While peptides are currently the dominant approach to GLP-1 agonism, Ambrosia Biosciences is pursuing a small-molecule approach.
Ambrosia Biosciences has completed a Series B round with $100 million in proceeds, which the Colorado biotech will use to unlock what it characterizes as the next stage of obesity treatments: small-molecule GLP-1 pills.
The oversubscribed round will help bankroll a Phase 1 study of Ambrosia’s lead asset and advance its broader small-molecule pipeline, including candidates that target other key cardiometabolic pathways such as GIP and amylin, according to a company release on Tuesday.
The raise was co-led by Blue Owl Healthcare Opportunities, Redmile and Deep Track Capital, all new investors. Other funders included BVF Partners, Boulder Ventures, Samsara BioCapital and Janus Henderson Investors.
Peptides currently dominate the GLP-1 game. Novo Nordisk’s semaglutide—marketed as Ozempic for type 2 diabetes and Wegovy for weight loss—is a peptide analog of the GLP-1 hormone. The same is true of Eli Lilly’s tirzepatide, branded as Mounjaro for diabetes and Zepbound for obesity, though these drugs also act on the GIP receptor. Compared to peptides, which have low metabolic stability, small molecules generally make for better oral drugs and are easier to manufacture.

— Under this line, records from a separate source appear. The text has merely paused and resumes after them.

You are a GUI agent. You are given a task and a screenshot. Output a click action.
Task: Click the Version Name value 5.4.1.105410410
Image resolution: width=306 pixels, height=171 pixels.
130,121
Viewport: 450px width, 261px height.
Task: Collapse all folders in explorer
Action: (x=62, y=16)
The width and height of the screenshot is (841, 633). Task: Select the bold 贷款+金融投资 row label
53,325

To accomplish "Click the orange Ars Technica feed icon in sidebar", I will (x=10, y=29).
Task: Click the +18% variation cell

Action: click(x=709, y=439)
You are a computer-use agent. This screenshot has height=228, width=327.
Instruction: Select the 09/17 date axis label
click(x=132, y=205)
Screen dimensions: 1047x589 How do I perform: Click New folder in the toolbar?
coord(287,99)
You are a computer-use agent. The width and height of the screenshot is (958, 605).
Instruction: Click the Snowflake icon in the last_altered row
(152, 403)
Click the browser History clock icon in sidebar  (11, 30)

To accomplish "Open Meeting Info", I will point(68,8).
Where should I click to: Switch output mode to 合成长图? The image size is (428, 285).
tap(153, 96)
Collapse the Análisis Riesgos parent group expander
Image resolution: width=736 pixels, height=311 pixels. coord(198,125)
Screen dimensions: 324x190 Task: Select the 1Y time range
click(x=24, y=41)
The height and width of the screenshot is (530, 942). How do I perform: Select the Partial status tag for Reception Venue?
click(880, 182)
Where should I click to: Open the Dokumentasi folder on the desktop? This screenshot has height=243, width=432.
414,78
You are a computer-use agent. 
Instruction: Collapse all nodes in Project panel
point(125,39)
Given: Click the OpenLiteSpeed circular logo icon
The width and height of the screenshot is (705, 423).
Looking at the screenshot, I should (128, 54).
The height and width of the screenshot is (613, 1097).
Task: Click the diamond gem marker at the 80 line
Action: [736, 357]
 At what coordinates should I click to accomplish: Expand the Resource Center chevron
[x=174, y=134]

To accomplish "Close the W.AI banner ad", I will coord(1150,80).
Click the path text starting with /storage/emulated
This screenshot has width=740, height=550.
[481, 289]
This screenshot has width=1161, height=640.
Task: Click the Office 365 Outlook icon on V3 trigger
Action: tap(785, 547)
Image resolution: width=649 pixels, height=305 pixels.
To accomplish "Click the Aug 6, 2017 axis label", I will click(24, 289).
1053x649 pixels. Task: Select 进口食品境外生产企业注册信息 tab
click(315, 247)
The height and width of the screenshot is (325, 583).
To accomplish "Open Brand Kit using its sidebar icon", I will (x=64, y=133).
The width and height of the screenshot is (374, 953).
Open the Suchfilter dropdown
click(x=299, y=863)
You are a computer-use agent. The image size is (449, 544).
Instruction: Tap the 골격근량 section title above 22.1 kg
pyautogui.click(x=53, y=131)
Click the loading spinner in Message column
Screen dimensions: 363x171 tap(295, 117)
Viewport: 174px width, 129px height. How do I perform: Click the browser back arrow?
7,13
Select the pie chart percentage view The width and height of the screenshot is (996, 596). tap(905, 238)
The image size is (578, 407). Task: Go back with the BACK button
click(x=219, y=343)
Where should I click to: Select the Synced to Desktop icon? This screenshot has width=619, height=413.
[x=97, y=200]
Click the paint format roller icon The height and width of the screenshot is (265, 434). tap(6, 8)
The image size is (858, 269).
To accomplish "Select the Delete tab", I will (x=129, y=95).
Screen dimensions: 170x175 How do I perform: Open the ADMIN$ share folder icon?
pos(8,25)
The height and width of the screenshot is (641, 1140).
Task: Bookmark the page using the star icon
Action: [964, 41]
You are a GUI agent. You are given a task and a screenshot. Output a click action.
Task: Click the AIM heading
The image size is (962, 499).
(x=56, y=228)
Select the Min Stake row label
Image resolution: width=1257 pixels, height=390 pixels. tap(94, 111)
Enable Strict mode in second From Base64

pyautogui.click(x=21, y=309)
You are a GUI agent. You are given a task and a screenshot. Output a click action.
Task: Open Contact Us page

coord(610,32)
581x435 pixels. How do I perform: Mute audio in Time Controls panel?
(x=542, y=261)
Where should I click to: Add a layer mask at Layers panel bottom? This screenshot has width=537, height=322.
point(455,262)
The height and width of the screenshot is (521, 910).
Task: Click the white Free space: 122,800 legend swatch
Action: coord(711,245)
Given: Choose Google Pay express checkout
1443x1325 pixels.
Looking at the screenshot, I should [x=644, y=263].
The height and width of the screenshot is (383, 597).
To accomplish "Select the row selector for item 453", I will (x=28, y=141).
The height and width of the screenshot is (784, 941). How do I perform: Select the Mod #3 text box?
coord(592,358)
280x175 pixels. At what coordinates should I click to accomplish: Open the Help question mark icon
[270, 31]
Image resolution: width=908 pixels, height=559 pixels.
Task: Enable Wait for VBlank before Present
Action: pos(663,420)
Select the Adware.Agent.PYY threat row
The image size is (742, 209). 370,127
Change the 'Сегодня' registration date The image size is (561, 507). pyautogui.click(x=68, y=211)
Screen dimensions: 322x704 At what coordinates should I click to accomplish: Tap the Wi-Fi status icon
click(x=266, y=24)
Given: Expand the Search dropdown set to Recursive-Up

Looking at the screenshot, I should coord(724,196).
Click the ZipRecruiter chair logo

In late December 2025, the FDA approved a pill version of Novo’s Wegovy, bringing peptide GLP-1s to the oral arena. Notably, Eli Lilly’s weight loss pill orforglipron, which is currently under review with a decision expected in the coming days, is a small molecule.
Ambrosia looks to follow in orforglipron’s footsteps—but also to surpass it. “As the field moves beyond first-generation molecules, we see a meaningful opportunity for differentiated small molecule modulators that are designed with combinability in mind,” CEO Nick Traggis said in a statement on Tuesday.
Ambrosia’s approach looks at the structural biology of the target receptor and leverages an AI-driven molecule design engine to generate differentiated assets. Produced using this platform, the biotech’s lead asset is a GLP-1 drug with an “emphasis on lower effective human dosing, superior 24-hour target coverage, and improved combinability,” according to its website.
Ambrosia is hardly the only company pushing the GLP-1 game beyond peptides. Structure Therapeutics, for instance, is working on aleniglipron, which is likewise a small-molecule.
Earlier this month, the biotech released mid-stage data for the asset, touting a 16.3% placebo-adjusted mean weight reduction at 44 weeks, an effect BMO Capital Markets analysts said in a March 16 note was “highly competitive and better than orforglipron and the Wegovy pill.” Structure plans to launch a late-stage program for aleniglipron later this year.